» **Given entries**
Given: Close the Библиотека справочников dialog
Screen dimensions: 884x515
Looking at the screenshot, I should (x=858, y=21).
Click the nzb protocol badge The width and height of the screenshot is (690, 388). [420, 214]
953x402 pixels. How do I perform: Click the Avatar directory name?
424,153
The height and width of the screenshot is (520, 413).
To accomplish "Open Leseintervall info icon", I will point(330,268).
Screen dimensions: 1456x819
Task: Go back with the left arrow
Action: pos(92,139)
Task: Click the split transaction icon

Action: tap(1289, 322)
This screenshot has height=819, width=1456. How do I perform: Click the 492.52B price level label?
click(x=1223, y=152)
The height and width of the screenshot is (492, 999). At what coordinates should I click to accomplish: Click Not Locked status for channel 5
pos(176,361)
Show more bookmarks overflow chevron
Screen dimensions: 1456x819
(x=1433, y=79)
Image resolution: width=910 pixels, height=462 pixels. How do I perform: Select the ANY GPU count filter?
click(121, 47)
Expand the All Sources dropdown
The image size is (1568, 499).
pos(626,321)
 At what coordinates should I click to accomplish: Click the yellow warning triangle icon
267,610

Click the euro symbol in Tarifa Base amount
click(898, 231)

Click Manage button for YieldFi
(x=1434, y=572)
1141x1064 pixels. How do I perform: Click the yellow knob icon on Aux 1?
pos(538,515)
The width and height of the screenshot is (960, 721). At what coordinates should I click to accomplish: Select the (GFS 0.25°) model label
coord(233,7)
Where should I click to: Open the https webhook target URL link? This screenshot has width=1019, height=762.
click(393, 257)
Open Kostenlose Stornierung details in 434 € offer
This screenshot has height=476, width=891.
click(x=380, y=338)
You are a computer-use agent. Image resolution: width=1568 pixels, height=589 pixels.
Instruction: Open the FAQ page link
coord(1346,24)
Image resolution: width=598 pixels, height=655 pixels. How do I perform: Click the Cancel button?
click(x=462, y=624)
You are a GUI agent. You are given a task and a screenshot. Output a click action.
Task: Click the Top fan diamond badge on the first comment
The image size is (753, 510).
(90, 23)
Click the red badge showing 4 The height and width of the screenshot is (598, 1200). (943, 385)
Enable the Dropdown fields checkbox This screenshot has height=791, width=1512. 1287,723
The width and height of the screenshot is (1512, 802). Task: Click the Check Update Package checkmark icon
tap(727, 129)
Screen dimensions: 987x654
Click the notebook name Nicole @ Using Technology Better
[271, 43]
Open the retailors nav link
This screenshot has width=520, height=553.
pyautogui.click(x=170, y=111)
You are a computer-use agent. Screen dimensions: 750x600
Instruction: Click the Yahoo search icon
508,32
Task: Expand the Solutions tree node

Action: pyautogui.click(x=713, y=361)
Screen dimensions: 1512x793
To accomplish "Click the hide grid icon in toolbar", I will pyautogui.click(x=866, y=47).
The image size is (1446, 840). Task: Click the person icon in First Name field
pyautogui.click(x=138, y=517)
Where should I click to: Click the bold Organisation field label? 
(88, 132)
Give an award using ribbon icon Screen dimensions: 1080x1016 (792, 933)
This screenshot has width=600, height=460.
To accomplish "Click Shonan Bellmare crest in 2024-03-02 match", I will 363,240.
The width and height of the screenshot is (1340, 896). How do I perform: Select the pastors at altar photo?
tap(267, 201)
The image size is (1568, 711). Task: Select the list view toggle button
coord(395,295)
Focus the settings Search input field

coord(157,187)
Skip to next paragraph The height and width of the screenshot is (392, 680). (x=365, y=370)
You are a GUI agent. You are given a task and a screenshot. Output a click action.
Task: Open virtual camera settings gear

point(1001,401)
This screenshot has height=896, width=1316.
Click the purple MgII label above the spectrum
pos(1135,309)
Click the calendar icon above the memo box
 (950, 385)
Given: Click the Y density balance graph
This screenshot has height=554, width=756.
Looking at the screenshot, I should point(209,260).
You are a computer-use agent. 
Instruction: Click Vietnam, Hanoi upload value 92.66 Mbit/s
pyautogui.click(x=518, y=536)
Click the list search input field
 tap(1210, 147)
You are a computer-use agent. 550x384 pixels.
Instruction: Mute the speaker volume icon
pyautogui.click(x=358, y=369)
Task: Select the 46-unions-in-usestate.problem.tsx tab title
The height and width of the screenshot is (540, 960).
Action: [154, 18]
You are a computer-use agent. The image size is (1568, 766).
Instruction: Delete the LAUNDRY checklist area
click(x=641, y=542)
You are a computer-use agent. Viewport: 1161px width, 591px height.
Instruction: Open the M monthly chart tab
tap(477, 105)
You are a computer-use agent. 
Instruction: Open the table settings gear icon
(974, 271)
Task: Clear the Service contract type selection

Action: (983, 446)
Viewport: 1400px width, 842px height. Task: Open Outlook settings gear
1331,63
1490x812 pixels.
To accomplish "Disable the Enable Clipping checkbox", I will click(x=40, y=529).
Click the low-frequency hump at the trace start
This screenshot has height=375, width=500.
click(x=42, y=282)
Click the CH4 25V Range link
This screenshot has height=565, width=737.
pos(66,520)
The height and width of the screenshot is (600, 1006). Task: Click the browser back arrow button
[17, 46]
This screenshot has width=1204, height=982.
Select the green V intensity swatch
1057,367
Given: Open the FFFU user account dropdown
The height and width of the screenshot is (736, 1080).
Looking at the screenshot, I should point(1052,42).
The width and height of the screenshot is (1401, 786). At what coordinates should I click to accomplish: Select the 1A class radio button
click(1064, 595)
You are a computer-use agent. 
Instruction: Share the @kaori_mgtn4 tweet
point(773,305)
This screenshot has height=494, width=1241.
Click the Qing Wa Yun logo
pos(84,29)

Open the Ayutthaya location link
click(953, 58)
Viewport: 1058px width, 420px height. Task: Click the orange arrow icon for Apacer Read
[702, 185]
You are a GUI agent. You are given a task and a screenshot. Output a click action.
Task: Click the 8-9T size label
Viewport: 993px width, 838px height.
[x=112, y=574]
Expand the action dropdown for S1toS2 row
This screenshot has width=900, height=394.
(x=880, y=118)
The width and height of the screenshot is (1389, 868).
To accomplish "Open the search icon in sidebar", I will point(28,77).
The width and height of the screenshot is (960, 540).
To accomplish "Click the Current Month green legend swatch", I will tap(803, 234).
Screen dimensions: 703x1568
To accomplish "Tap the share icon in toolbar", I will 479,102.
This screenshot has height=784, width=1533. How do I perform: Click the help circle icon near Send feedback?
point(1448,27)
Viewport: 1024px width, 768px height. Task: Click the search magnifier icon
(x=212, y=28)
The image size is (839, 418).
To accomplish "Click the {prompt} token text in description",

» **Instructions for the task**
Output every line of the items above as a Markdown table with the columns "No." and "Line", numbering the rows in order and omitting blank lines.

» **Task answer**
| No. | Line |
|---|---|
| 1 | Given: Close the Библиотека справочников dialog |
| 2 | Screen dimensions: 884x515 |
| 3 | Looking at the screenshot, I should (x=858, y=21). |
| 4 | Click the nzb protocol badge The width and height of the screenshot is (690, 388). [420, 214] |
| 5 | 953x402 pixels. How do I perform: Click the Avatar directory name? |
| 6 | 424,153 |
| 7 | The height and width of the screenshot is (520, 413). |
| 8 | To accomplish "Open Leseintervall info icon", I will point(330,268). |
| 9 | Screen dimensions: 1456x819 |
| 10 | Task: Go back with the left arrow |
| 11 | Action: pos(92,139) |
| 12 | Task: Click the split transaction icon |
| 13 | Action: tap(1289, 322) |
| 14 | This screenshot has height=819, width=1456. How do I perform: Click the 492.52B price level label? |
| 15 | click(x=1223, y=152) |
| 16 | The height and width of the screenshot is (492, 999). At what coordinates should I click to accomplish: Click Not Locked status for channel 5 |
| 17 | pos(176,361) |
| 18 | Show more bookmarks overflow chevron |
| 19 | Screen dimensions: 1456x819 |
| 20 | (x=1433, y=79) |
| 21 | Image resolution: width=910 pixels, height=462 pixels. How do I perform: Select the ANY GPU count filter? |
| 22 | click(121, 47) |
| 23 | Expand the All Sources dropdown |
| 24 | The image size is (1568, 499). |
| 25 | pos(626,321) |
| 26 |  At what coordinates should I click to accomplish: Click the yellow warning triangle icon |
| 27 | 267,610 |
| 28 | Click the euro symbol in Tarifa Base amount |
| 29 | click(898, 231) |
| 30 | Click Manage button for YieldFi |
| 31 | (x=1434, y=572) |
| 32 | 1141x1064 pixels. How do I perform: Click the yellow knob icon on Aux 1? |
| 33 | pos(538,515) |
| 34 | The width and height of the screenshot is (960, 721). At what coordinates should I click to accomplish: Select the (GFS 0.25°) model label |
| 35 | coord(233,7) |
| 36 | Where should I click to: Open the https webhook target URL link? This screenshot has width=1019, height=762. |
| 37 | click(393, 257) |
| 38 | Open Kostenlose Stornierung details in 434 € offer |
| 39 | This screenshot has height=476, width=891. |
| 40 | click(x=380, y=338) |
| 41 | You are a computer-use agent. Image resolution: width=1568 pixels, height=589 pixels. |
| 42 | Instruction: Open the FAQ page link |
| 43 | coord(1346,24) |
| 44 | Image resolution: width=598 pixels, height=655 pixels. How do I perform: Click the Cancel button? |
| 45 | click(x=462, y=624) |
| 46 | You are a GUI agent. You are given a task and a screenshot. Output a click action. |
| 47 | Task: Click the Top fan diamond badge on the first comment |
| 48 | The image size is (753, 510). |
| 49 | (90, 23) |
| 50 | Click the red badge showing 4 The height and width of the screenshot is (598, 1200). (943, 385) |
| 51 | Enable the Dropdown fields checkbox This screenshot has height=791, width=1512. 1287,723 |
| 52 | The width and height of the screenshot is (1512, 802). Task: Click the Check Update Package checkmark icon |
| 53 | tap(727, 129) |
| 54 | Screen dimensions: 987x654 |
| 55 | Click the notebook name Nicole @ Using Technology Better |
| 56 | [271, 43] |
| 57 | Open the retailors nav link |
| 58 | This screenshot has width=520, height=553. |
| 59 | pyautogui.click(x=170, y=111) |
| 60 | You are a computer-use agent. Screen dimensions: 750x600 |
| 61 | Instruction: Click the Yahoo search icon |
| 62 | 508,32 |
| 63 | Task: Expand the Solutions tree node |
| 64 | Action: pyautogui.click(x=713, y=361) |
| 65 | Screen dimensions: 1512x793 |
| 66 | To accomplish "Click the hide grid icon in toolbar", I will pyautogui.click(x=866, y=47). |
| 67 | The image size is (1446, 840). Task: Click the person icon in First Name field |
| 68 | pyautogui.click(x=138, y=517) |
| 69 | Where should I click to: Click the bold Organisation field label?  |
| 70 | (88, 132) |
| 71 | Give an award using ribbon icon Screen dimensions: 1080x1016 (792, 933) |
| 72 | This screenshot has width=600, height=460. |
| 73 | To accomplish "Click Shonan Bellmare crest in 2024-03-02 match", I will 363,240. |
| 74 | The width and height of the screenshot is (1340, 896). How do I perform: Select the pastors at altar photo? |
| 75 | tap(267, 201) |
| 76 | The image size is (1568, 711). Task: Select the list view toggle button |
| 77 | coord(395,295) |
| 78 | Focus the settings Search input field |
| 79 | coord(157,187) |
| 80 | Skip to next paragraph The height and width of the screenshot is (392, 680). (x=365, y=370) |
| 81 | You are a GUI agent. You are given a task and a screenshot. Output a click action. |
| 82 | Task: Open virtual camera settings gear |
| 83 | point(1001,401) |
| 84 | This screenshot has height=896, width=1316. |
| 85 | Click the purple MgII label above the spectrum |
| 86 | pos(1135,309) |
| 87 | Click the calendar icon above the memo box |
| 88 |  (950, 385) |
| 89 | Given: Click the Y density balance graph |
| 90 | This screenshot has height=554, width=756. |
| 91 | Looking at the screenshot, I should point(209,260). |
| 92 | You are a computer-use agent.  |
| 93 | Instruction: Click Vietnam, Hanoi upload value 92.66 Mbit/s |
| 94 | pyautogui.click(x=518, y=536) |
| 95 | Click the list search input field |
| 96 |  tap(1210, 147) |
| 97 | You are a computer-use agent. 550x384 pixels. |
| 98 | Instruction: Mute the speaker volume icon |
| 99 | pyautogui.click(x=358, y=369) |
| 100 | Task: Select the 46-unions-in-usestate.problem.tsx tab title |
| 101 | The height and width of the screenshot is (540, 960). |
| 102 | Action: [154, 18] |
| 103 | You are a computer-use agent. The image size is (1568, 766). |
| 104 | Instruction: Delete the LAUNDRY checklist area |
| 105 | click(x=641, y=542) |
| 106 | You are a computer-use agent. Viewport: 1161px width, 591px height. |
| 107 | Instruction: Open the M monthly chart tab |
| 108 | tap(477, 105) |
| 109 | You are a computer-use agent.  |
| 110 | Instruction: Open the table settings gear icon |
| 111 | (974, 271) |
| 112 | Task: Clear the Service contract type selection |
| 113 | Action: (983, 446) |
| 114 | Viewport: 1400px width, 842px height. Task: Open Outlook settings gear |
| 115 | 1331,63 |
| 116 | 1490x812 pixels. |
| 117 | To accomplish "Disable the Enable Clipping checkbox", I will click(x=40, y=529). |
| 118 | Click the low-frequency hump at the trace start |
| 119 | This screenshot has height=375, width=500. |
| 120 | click(x=42, y=282) |
| 121 | Click the CH4 25V Range link |
| 122 | This screenshot has height=565, width=737. |
| 123 | pos(66,520) |
| 124 | The height and width of the screenshot is (600, 1006). Task: Click the browser back arrow button |
| 125 | [17, 46] |
| 126 | This screenshot has width=1204, height=982. |
| 127 | Select the green V intensity swatch |
| 128 | 1057,367 |
| 129 | Given: Open the FFFU user account dropdown |
| 130 | The height and width of the screenshot is (736, 1080). |
| 131 | Looking at the screenshot, I should point(1052,42). |
| 132 | The width and height of the screenshot is (1401, 786). At what coordinates should I click to accomplish: Select the 1A class radio button |
| 133 | click(1064, 595) |
| 134 | You are a computer-use agent.  |
| 135 | Instruction: Share the @kaori_mgtn4 tweet |
| 136 | point(773,305) |
| 137 | This screenshot has height=494, width=1241. |
| 138 | Click the Qing Wa Yun logo |
| 139 | pos(84,29) |
| 140 | Open the Ayutthaya location link |
| 141 | click(953, 58) |
| 142 | Viewport: 1058px width, 420px height. Task: Click the orange arrow icon for Apacer Read |
| 143 | [702, 185] |
| 144 | You are a GUI agent. You are given a task and a screenshot. Output a click action. |
| 145 | Task: Click the 8-9T size label |
| 146 | Viewport: 993px width, 838px height. |
| 147 | [x=112, y=574] |
| 148 | Expand the action dropdown for S1toS2 row |
| 149 | This screenshot has width=900, height=394. |
| 150 | (x=880, y=118) |
| 151 | The width and height of the screenshot is (1389, 868). |
| 152 | To accomplish "Open the search icon in sidebar", I will point(28,77). |
| 153 | The width and height of the screenshot is (960, 540). |
| 154 | To accomplish "Click the Current Month green legend swatch", I will tap(803, 234). |
| 155 | Screen dimensions: 703x1568 |
| 156 | To accomplish "Tap the share icon in toolbar", I will 479,102. |
| 157 | This screenshot has height=784, width=1533. How do I perform: Click the help circle icon near Send feedback? |
| 158 | point(1448,27) |
| 159 | Viewport: 1024px width, 768px height. Task: Click the search magnifier icon |
| 160 | (x=212, y=28) |
| 161 | The image size is (839, 418). |
| 162 | To accomplish "Click the {prompt} token text in description", |